The Behavior of Systox-isomers in Bean and Citrus Plants1

Abstract

The comparative behavior of radiotracer preparations of the thiono- and thiol-isomers of Systox was investigated in bean and lemon plants. The isomers are readily absorbed by the roots and stems of lemon seedlings and translocated to the leaves in amounts toxic to the citrus red mite and greenhouse thrips. The translocated materials concentrate most strongly in the peripheral growing areas of the upper leaves, and the systemic behavior closely resembles that of schradan. Following topical application of the thiol-isomer to the stems of bean and lemon plants, radio-activity accumulated in the upper leaves from 5 to 10 times as fast as it did following the application of the thiono-isomer. Studies of the quantitative metabolism of the Systox-isomers in bean and lemon leaves by paper chromatography indicated a rapid metabolism of both isomers. In the bean plants 80 to 90% of the total radioactivity in the leaves was in metabolized forms within 24 hrs.
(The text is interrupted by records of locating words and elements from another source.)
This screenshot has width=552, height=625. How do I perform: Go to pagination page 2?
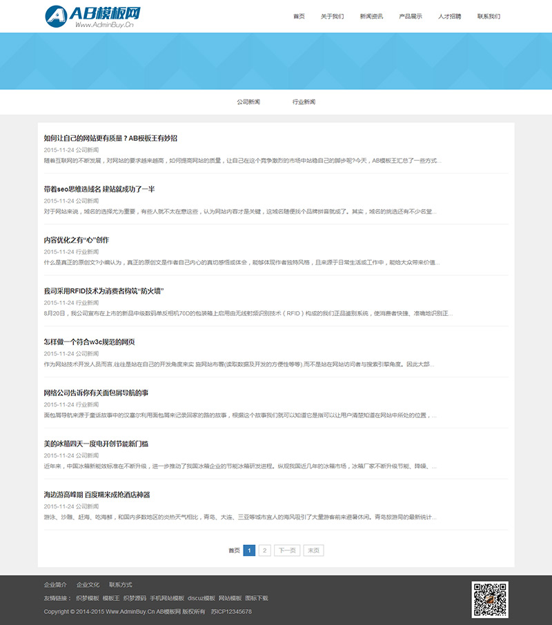(x=265, y=550)
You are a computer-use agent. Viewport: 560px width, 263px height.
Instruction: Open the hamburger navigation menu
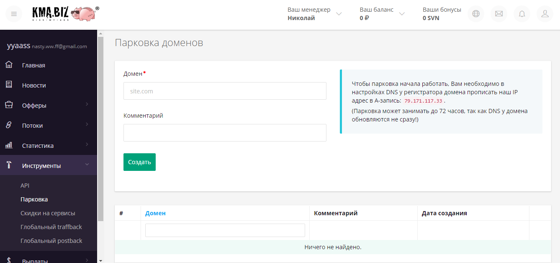tap(14, 14)
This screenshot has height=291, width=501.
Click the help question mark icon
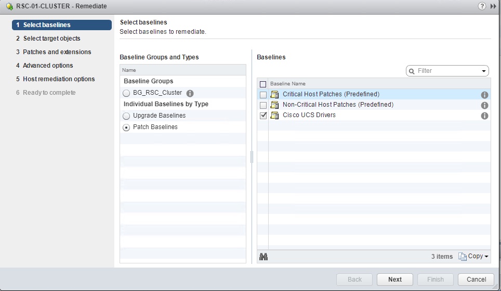483,6
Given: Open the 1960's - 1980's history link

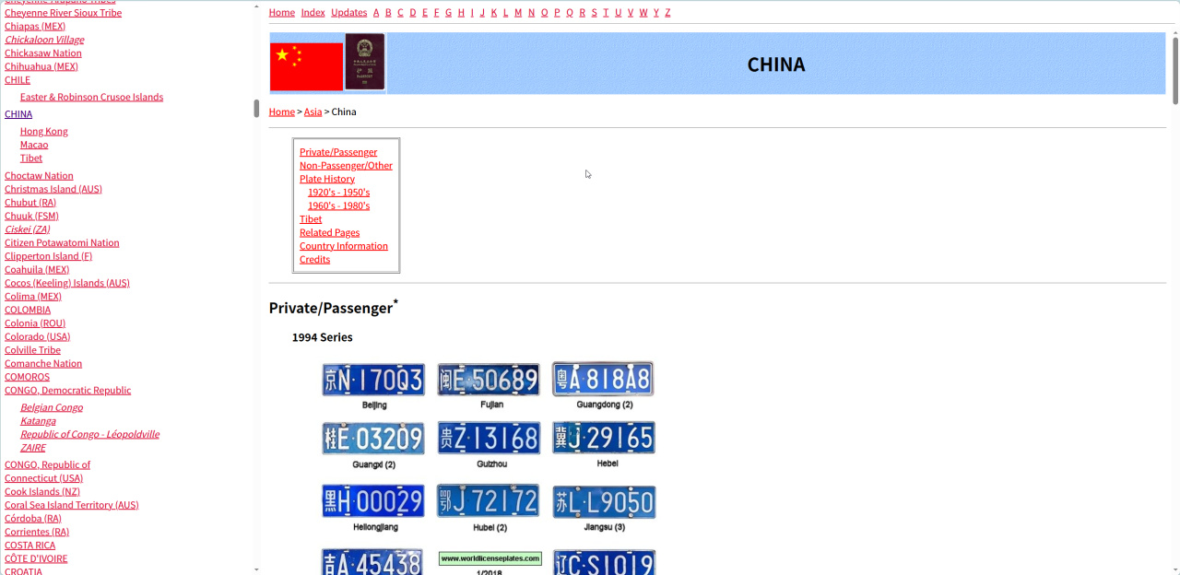Looking at the screenshot, I should (338, 205).
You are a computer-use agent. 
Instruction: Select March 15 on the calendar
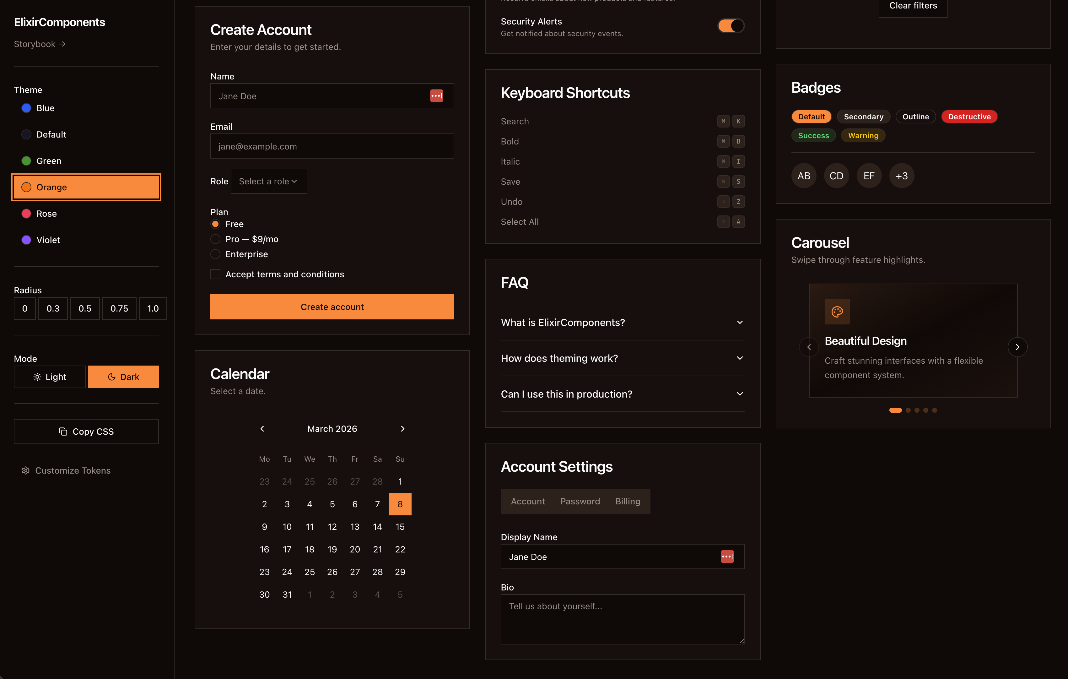[400, 527]
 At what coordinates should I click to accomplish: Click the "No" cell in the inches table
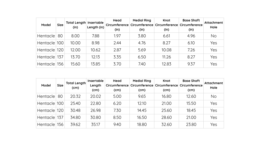[x=213, y=36]
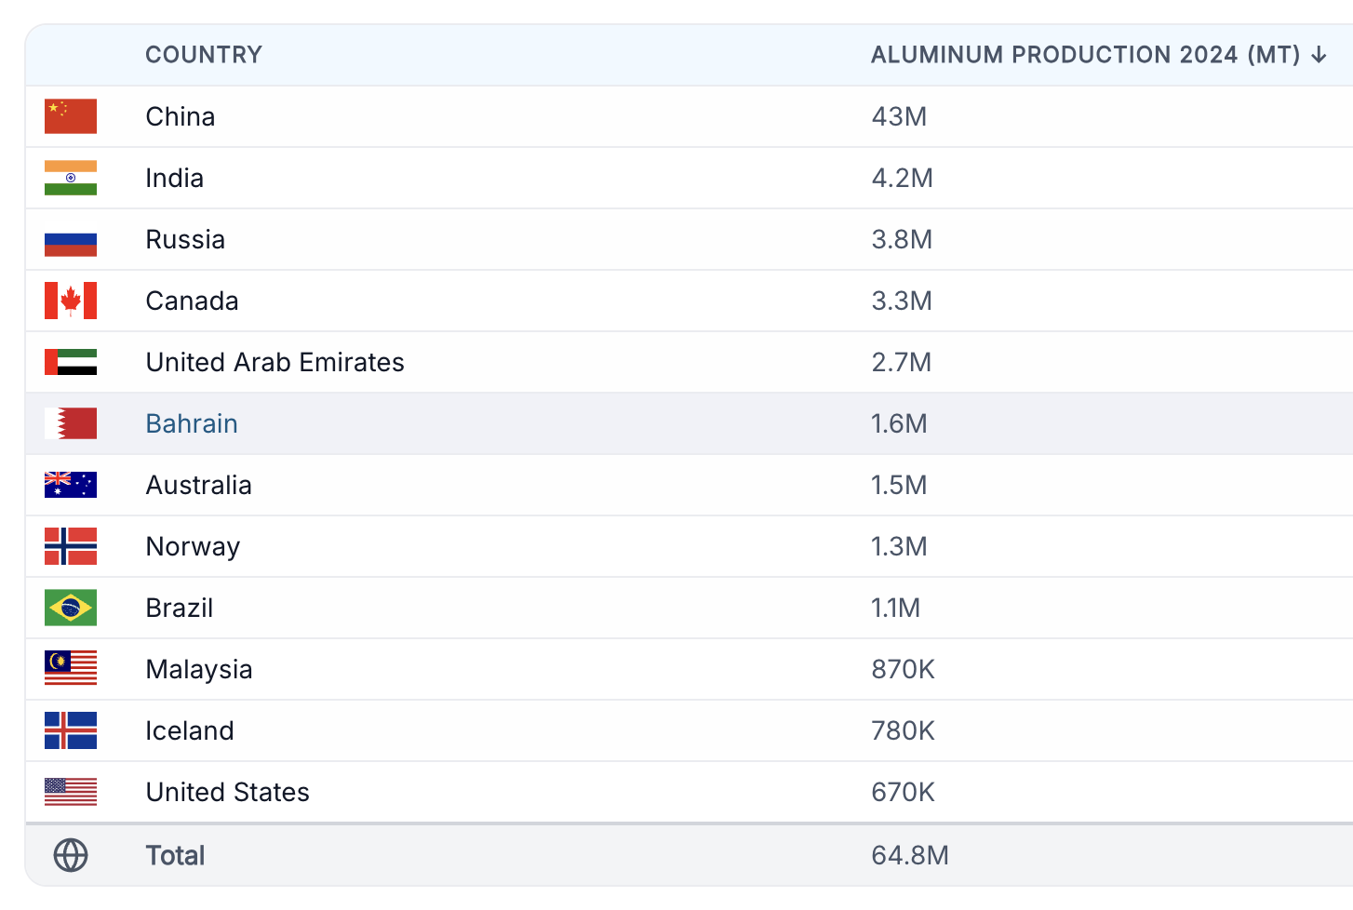Click the globe icon beside Total
This screenshot has height=910, width=1353.
(x=71, y=855)
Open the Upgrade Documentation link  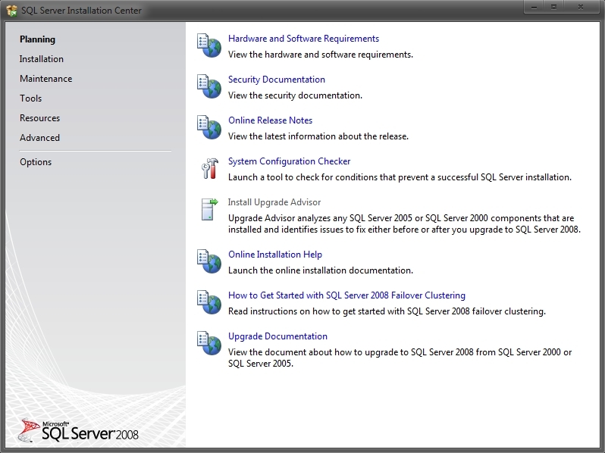277,336
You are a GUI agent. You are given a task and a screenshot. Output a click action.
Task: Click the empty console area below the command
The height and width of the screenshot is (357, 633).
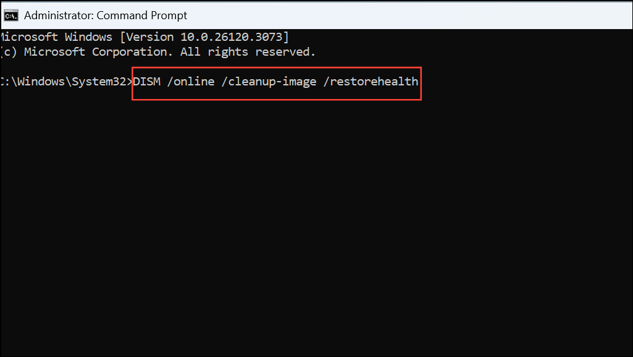click(x=316, y=226)
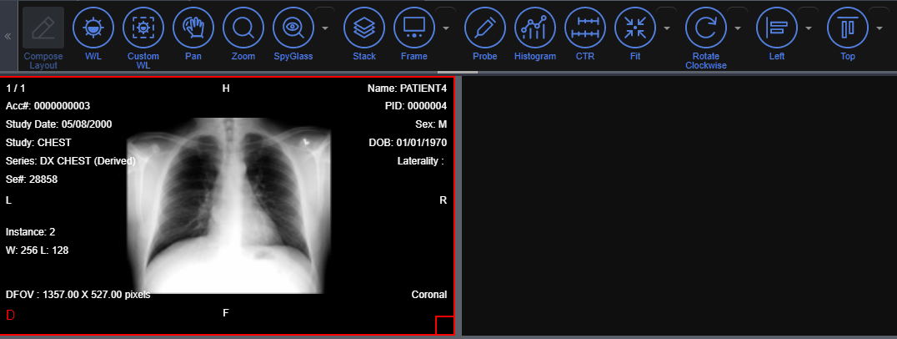
Task: Click the Left align tool
Action: (x=777, y=28)
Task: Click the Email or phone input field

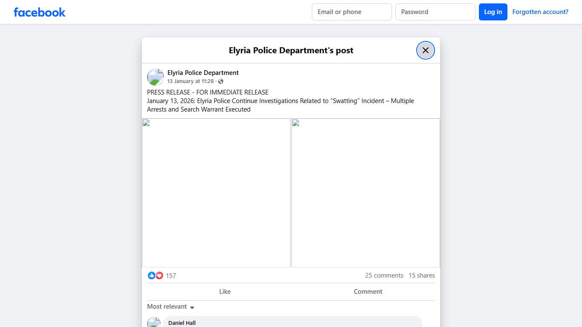Action: tap(352, 12)
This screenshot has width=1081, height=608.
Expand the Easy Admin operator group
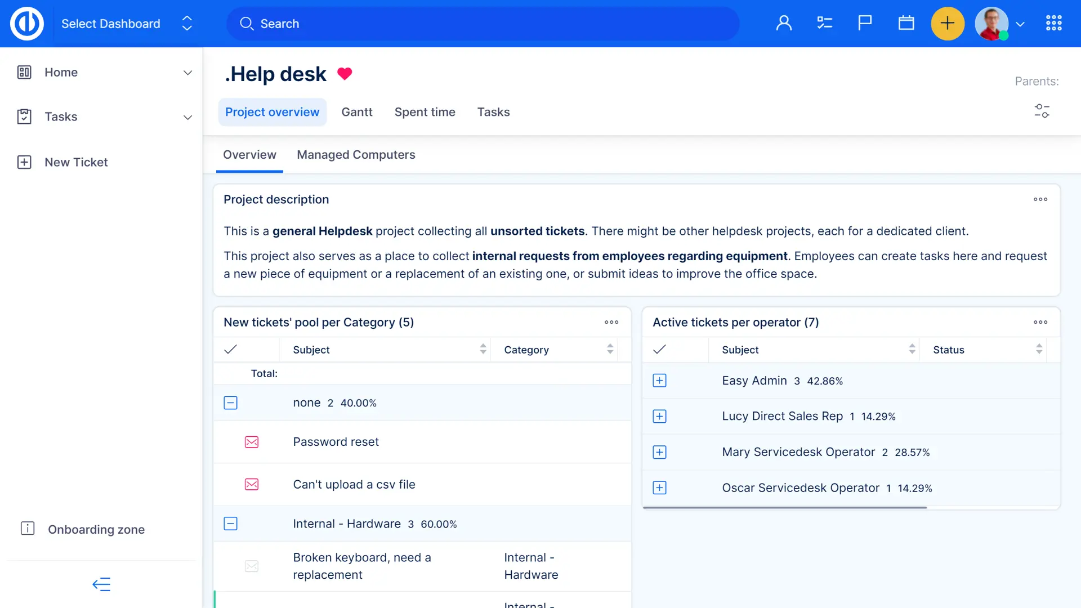[x=659, y=381]
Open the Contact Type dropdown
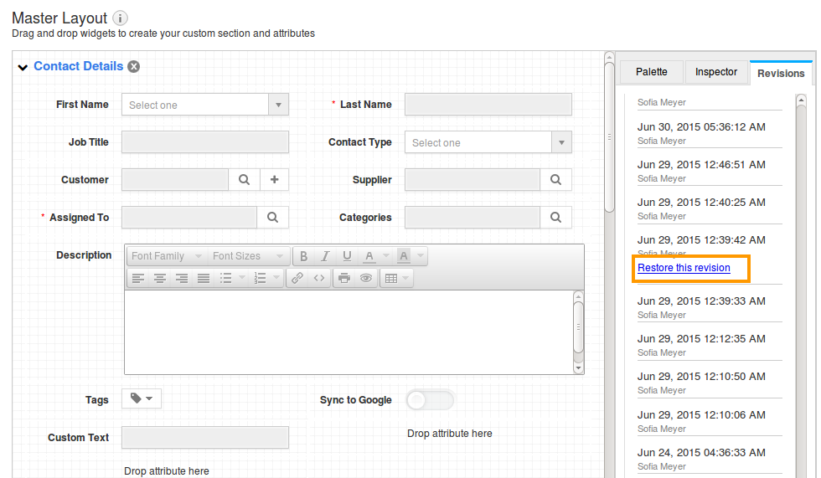This screenshot has height=478, width=821. tap(561, 142)
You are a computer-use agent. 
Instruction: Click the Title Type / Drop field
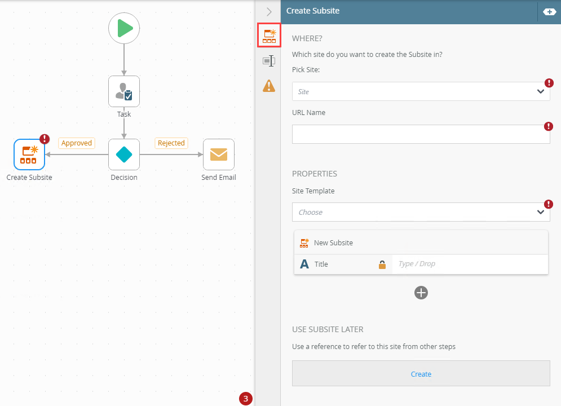(469, 264)
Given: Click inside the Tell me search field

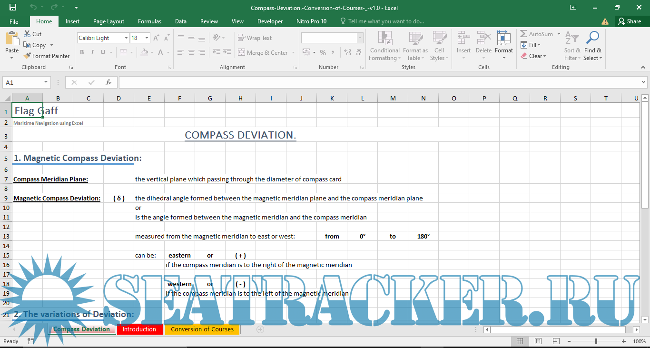Looking at the screenshot, I should click(x=385, y=21).
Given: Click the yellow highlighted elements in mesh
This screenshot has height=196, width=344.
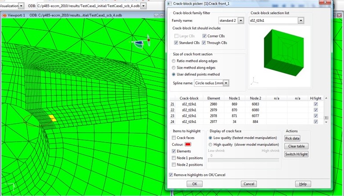Looking at the screenshot, I should 53,118.
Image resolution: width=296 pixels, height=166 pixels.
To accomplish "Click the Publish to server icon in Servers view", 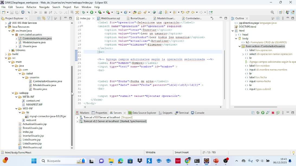I will 278,113.

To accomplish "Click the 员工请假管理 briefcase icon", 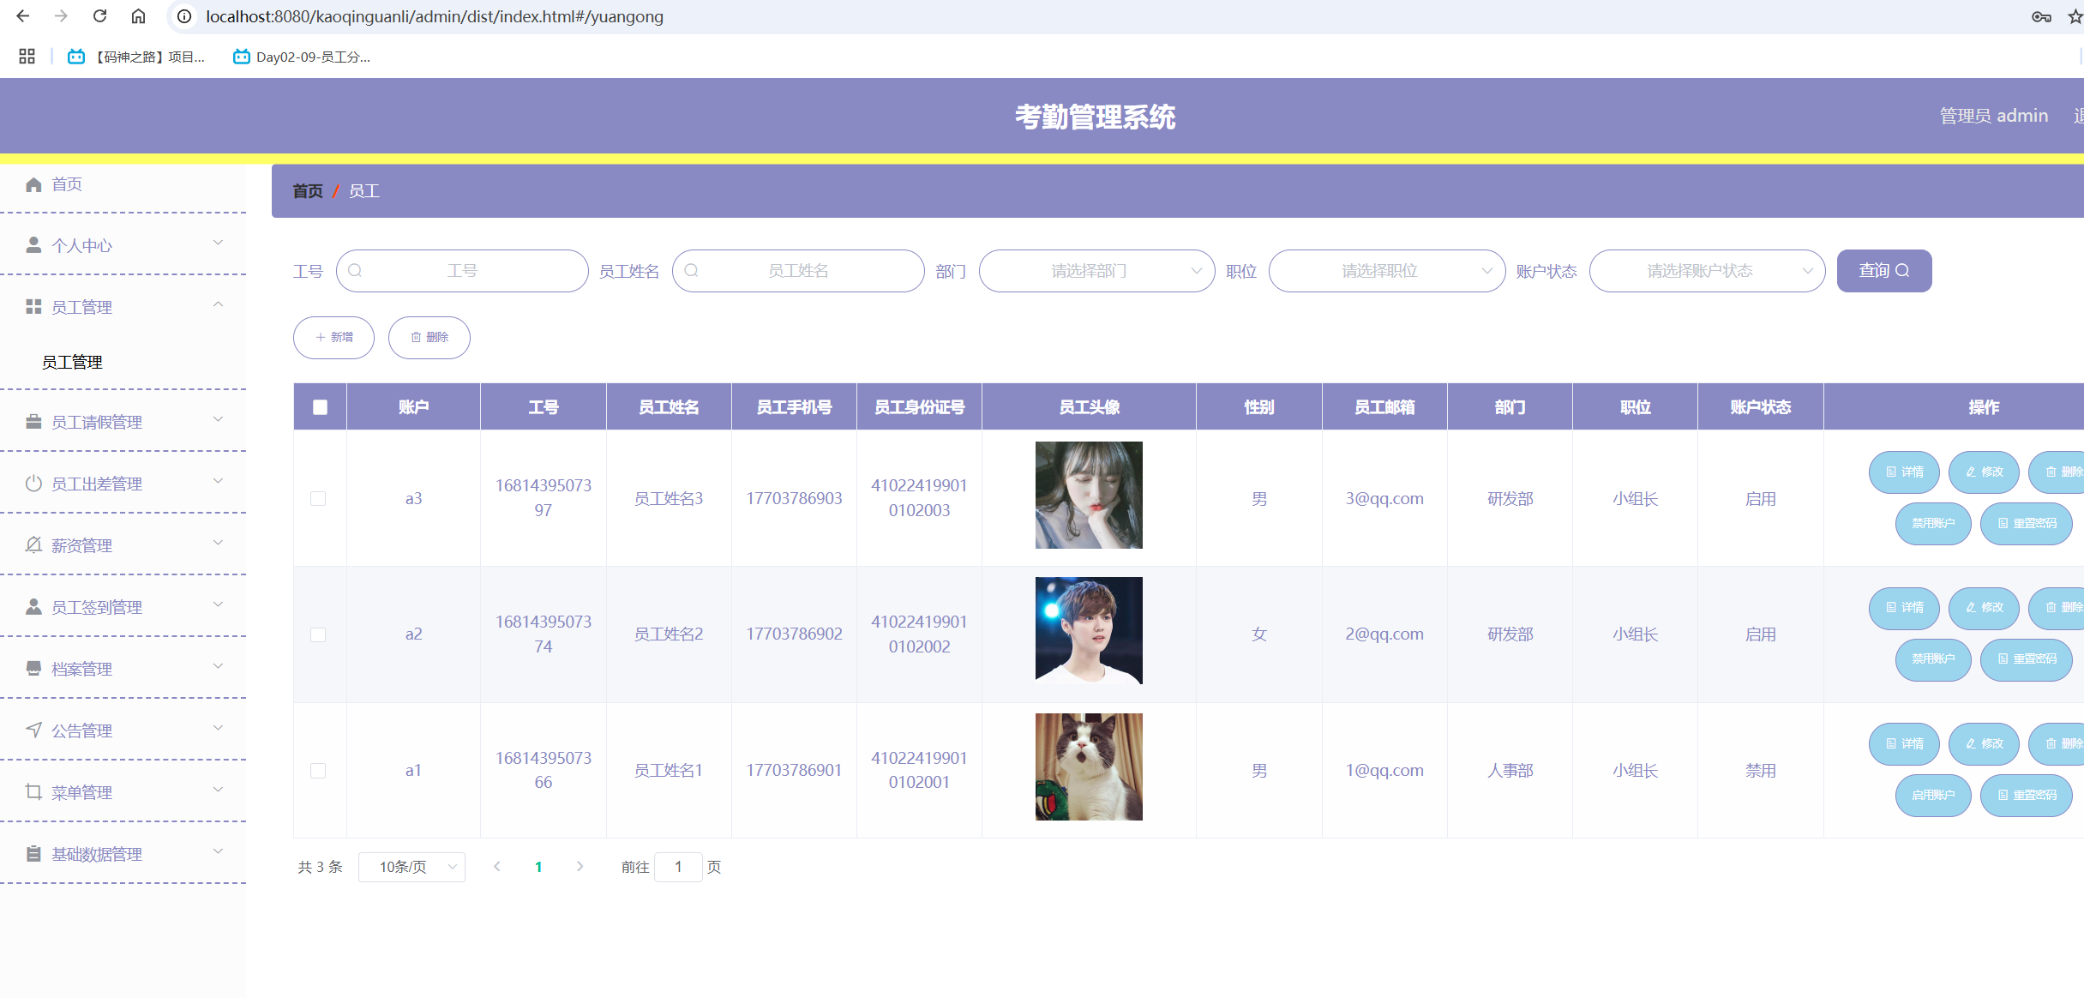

Metabolism was slightly slower in lemon plants, but 97 to 100% of the total radioactivity was in metabolized forms within 4 days. From the results of 2 independent sets of paper chromatographic studies with entirely different solvents and stationary phases, it appears that a single toxic metabolite comprises about 90% or more of the initial metabolic products for each of the isomers. Contact toxicity studies showed that the thiol-isomer is from 3 to 5 times as toxic as the thiono-isomer to the greenhouse thrips and citrus red mite. The LD100 of the thiono-isomer metabolite to these pests was estimated at about 300 [mu]g/g of leaf, while that of the thiol-isomer metabolite was less than 40 [mu]g/g of leaf. The pure thiono-isomer is of low activity as an inhibitor of fly-brain cholinesterase, but the thiol-isomer is highly active, as are the principal metabolites of both isomers. Radioactive vapors could not be isolated from the leaves of bean or lemon plants topically treated on the stem by the tracer isomers of Systox.